Adapted assay for lateral-flow readout, enabling visual genotype determination6 .
| Research Reagent | Function in Experiment |
|---|---|
| LwaCas13a | RNA-targeting CRISPR enzyme for allele discrimination |
| PsmCas13b | Additional RNA-targeting enzyme for multiplexing |
| LbaCas12a | DNA-targeting CRISPR enzyme expanding detection capability |
| Custom crRNAs | Guide molecules programmed to recognize specific APOL1 variants |
| RNA/DNA standards | Synthetic genetic material for assay validation |
| Lateral flow strips | Point-of-care compatible visual readout platform |
| Metric | Performance/Outcome |
|---|---|
| Genotypes detected | All 6 APOL1 genotypes |
| Clinical validation | >100 patients across multiple centers |
| Readout options | Fluorescence or lateral flow |
| Key advantage | Rapid results enabling point-of-care testing |
| Potential impact | Accessible genotyping for resource-limited settings |
The CRISPR-based genotyping assay successfully identified all six possible APOL1 genotypes with accuracy comparable to gold-standard sequencing methods6 . The platform demonstrated particular promise for kidney transplant stratification, where knowing the donor's APOL1 genotype can significantly impact postoperative care and outcomes.
Behind every repository and every breakthrough lies a collection of essential research tools.

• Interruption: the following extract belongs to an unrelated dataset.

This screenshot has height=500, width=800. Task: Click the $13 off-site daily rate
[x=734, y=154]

At MDC, the experimental toolkit spans multiple disciplines and technologies:
Include cloning vectors for DNA manipulation, cRNA probes for gene expression analysis, and knockout mouse models for studying gene function in complex organisms2 .

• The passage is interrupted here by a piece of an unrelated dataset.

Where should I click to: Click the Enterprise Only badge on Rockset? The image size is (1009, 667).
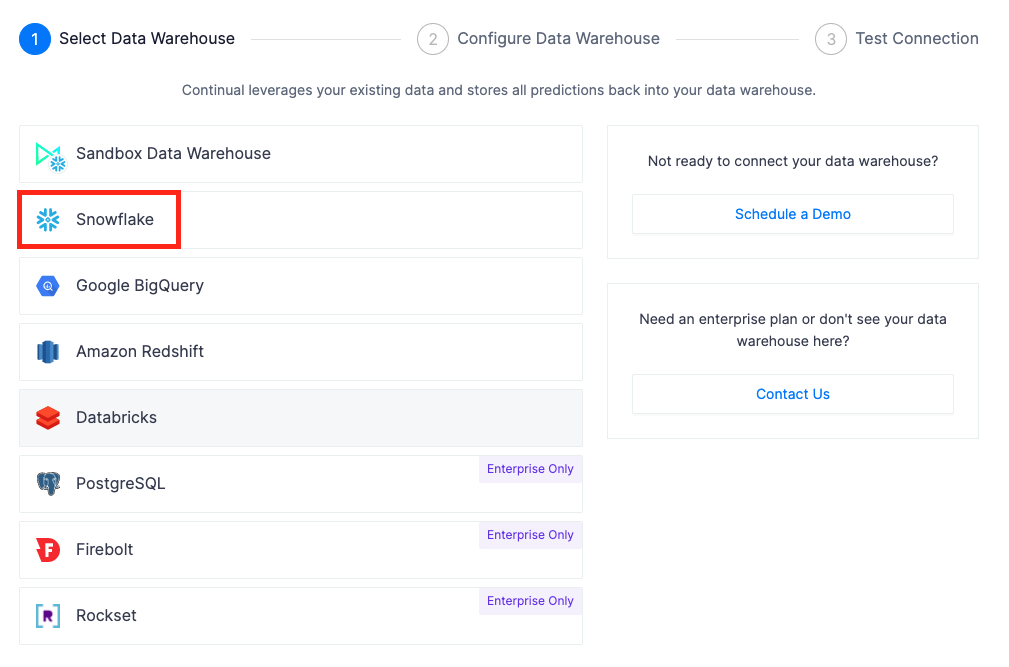point(530,601)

Leverage the center's state-of-the-art platforms, including 7 Tesla ultra high field MRI and electron microscopy, enabling visualization of biological structures from the whole-organ down to the molecular level8 .
Forms the backbone of modern biomedical research, with bioinformatics platforms capable of processing the massive datasets generated by genomics, proteomics, and imaging studies8 .

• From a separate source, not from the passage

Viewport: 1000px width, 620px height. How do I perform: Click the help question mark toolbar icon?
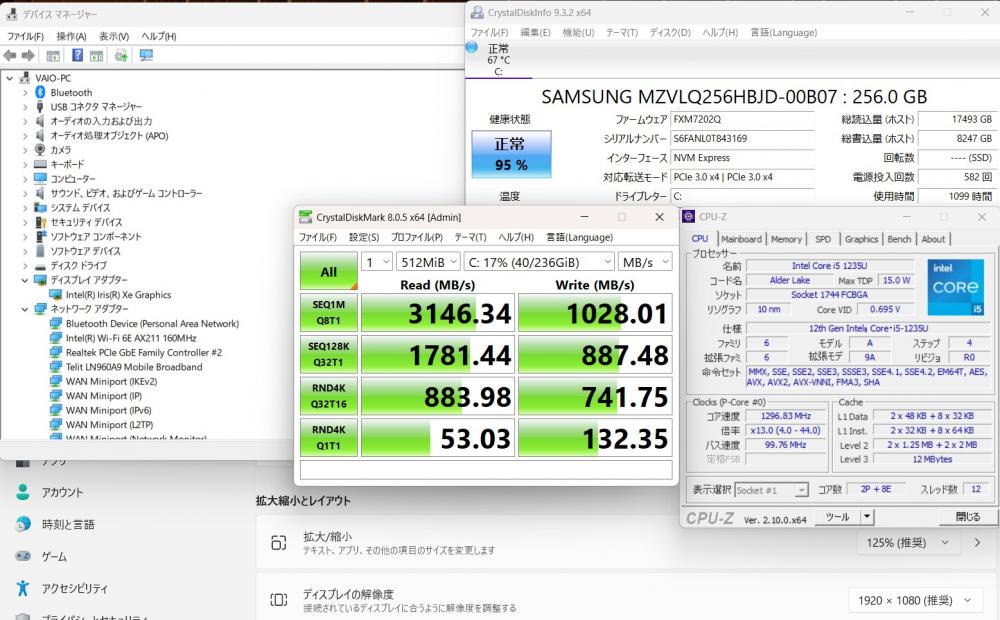click(x=77, y=55)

This diverse toolkit reflects the multidisciplinary nature of contemporary molecular medicine, where biological insight emerges from the integration of diverse technologies and data types.
The repositories and research emerging from the Max Delbrück Center represent more than isolated scientific achievements—they embody a fundamental shift in how we approach biological understanding and medical progress. As Prof. Matthias Tschöp, CEO of Helmholtz Munich, noted: "Cutting-edge AI tools integrated across the entire organization accelerate the delivery of societal benefits"3 . These words capture the transformative potential of marrying robust data repositories with advanced analytical tools.
Looking ahead, the future of medical research will increasingly depend on such comprehensive digital resources that capture the complexity of biological systems. As MDC's work demonstrates, the path to understanding—and ultimately treating—human disease requires not just brilliant individual experiments but the collective wisdom preserved in carefully constructed repositories.
For patients awaiting new therapies, for doctors seeking better diagnostic tools, and for scientists pursuing the next breakthrough, these repositories represent more than just data—they represent hope, encoded in the most universal language of all: the language of science.